Texto proporcionado:

■ ■ ■

Pero cuando todo —según dijimos— se desarrollaba favorablemente, cuando los frutos de salvación se cogían ya en abundancia y la cosecha futura prometía ser más copiosa todavía, vio el Santo con honda amargura que una negra tempestad, suscitada por funesta envidia y por los deseos de codicia terrena, se abalanzaba sobre la mies que crecía. Sin embargo como los móviles del Santo eran divinos y no humanos, para que aquel odio, dirigido principalmente contra su persona, no se convirtiese lamentablemente en mal para los suyos, «cedió a los envidiosos, reorganizó, cambiando priores y añadiendo algunos religiosos, todos los oratorios que había levantado, y tomando consigo algunos monjes cambió su residencia»[11]. Firme su confianza en Dios y en su ayuda poderosa, partió hacia el Sur y se dirigió a un lugar elevado «que se llama Casino, situado en la ladera de una alta montaña...; hubo allí un antiquísimo templo, donde el pueblo rústico e ignorante, siguiendo una tradición recibida de los antiguos gentiles, daba culto a Apolo. Por los alrededores se habían plantado bosques en honor de los demonios, donde todavía entonces insensatas muchedumbres de infieles ofrecían sacrificios sacrílegos. Apenas llegando allá el Santo, hizo trizas el ídolo, derribó el altar, incendió los bosques y erigió en el mismo templo de Apolo una capilla en honor de San Martín, y donde estuvo antes el ara de Apolo, construyó un altar dedicado a San Juan Bautista; e invitaba a los moradores de aquellos contornos para que abrazasen la fe, predicándoles continuamente»[12].
   
Casino, como todos saben, fue la morada más importante del Santo Patriarca y el escenario principal de su virtud y santidad. Desde la cima de aquel monte, mientras que casi por todas partes se difundían las tinieblas de la ignorancia y de la inmoralidad, pretendiendo invadirlo todo, resplandeció una nueva luz, que alimentada no sólo por la doctrina y civilización de los pueblos antiguos, sino también por las enseñanzas cristianas, iluminó a los pueblos y a las gentes que vagaban errantes, y los encaminó con seguridad por el camino recto de la verdad. Por eso se puede afirmar con todo derecho que el sagrado cenobio, allí construido, fue el refugio tutelar del más puro saber y de las mejores virtudes, y fue también en aquellos tiempos peligrosísimos «como el baluarte de la Iglesia y defensa de la fe»[13].

■ ■ ■

Listado de filas:
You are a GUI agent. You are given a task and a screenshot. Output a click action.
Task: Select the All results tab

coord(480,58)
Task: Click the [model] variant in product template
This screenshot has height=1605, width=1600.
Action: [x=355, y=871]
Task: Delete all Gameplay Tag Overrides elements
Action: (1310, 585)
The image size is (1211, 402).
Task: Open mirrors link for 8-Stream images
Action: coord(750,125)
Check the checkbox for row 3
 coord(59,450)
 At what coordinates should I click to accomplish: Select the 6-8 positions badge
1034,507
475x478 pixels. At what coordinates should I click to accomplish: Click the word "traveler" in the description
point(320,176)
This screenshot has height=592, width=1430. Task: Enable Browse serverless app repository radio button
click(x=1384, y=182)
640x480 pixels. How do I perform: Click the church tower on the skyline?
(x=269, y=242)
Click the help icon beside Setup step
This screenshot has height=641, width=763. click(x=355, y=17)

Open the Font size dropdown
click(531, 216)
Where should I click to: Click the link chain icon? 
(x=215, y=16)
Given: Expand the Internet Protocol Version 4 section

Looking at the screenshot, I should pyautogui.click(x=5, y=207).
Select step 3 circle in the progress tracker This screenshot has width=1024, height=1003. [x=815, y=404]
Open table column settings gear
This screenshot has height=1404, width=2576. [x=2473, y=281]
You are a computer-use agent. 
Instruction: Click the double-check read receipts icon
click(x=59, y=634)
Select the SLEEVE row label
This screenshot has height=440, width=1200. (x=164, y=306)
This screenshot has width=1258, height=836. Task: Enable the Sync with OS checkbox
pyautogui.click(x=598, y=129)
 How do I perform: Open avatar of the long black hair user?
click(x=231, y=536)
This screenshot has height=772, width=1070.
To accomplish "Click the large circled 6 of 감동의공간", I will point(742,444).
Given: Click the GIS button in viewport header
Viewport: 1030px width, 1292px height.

■ ■ ■

Tarea asignada 1: Indica si cada afirmación coincide con el texto proporcionado y responde sí o no, citando literalmente las palabras del texto que lo deciden: (a) En el antiguo templo de Casino se daba culto a Apolo. (b) Donde antes estuvo el ara de Apolo, el Santo construyó un altar dedicado a San Martín. (c) Tras ceder a los envidiosos, el Santo partió hacia el Norte.
Tarea asignada 2: Reúne todas las líneas de las filas que contienen la cadena "pixels", distinguiendo entre mayúsculas y minúsculas.
El texto y las filas no guardan ninguna relación entre sí.

Respuesta escrita 1:
(a) Sí: «daba culto a Apolo».
(b) No: «donde estuvo antes el ara de Apolo, construyó un altar dedicado a San Juan Bautista».
(c) No: «partió hacia el Sur».

Respuesta escrita 2:
475x478 pixels. At what coordinates should I click to accomplish: Click the word "traveler" in the description
640x480 pixels. How do I perform: Click the church tower on the skyline?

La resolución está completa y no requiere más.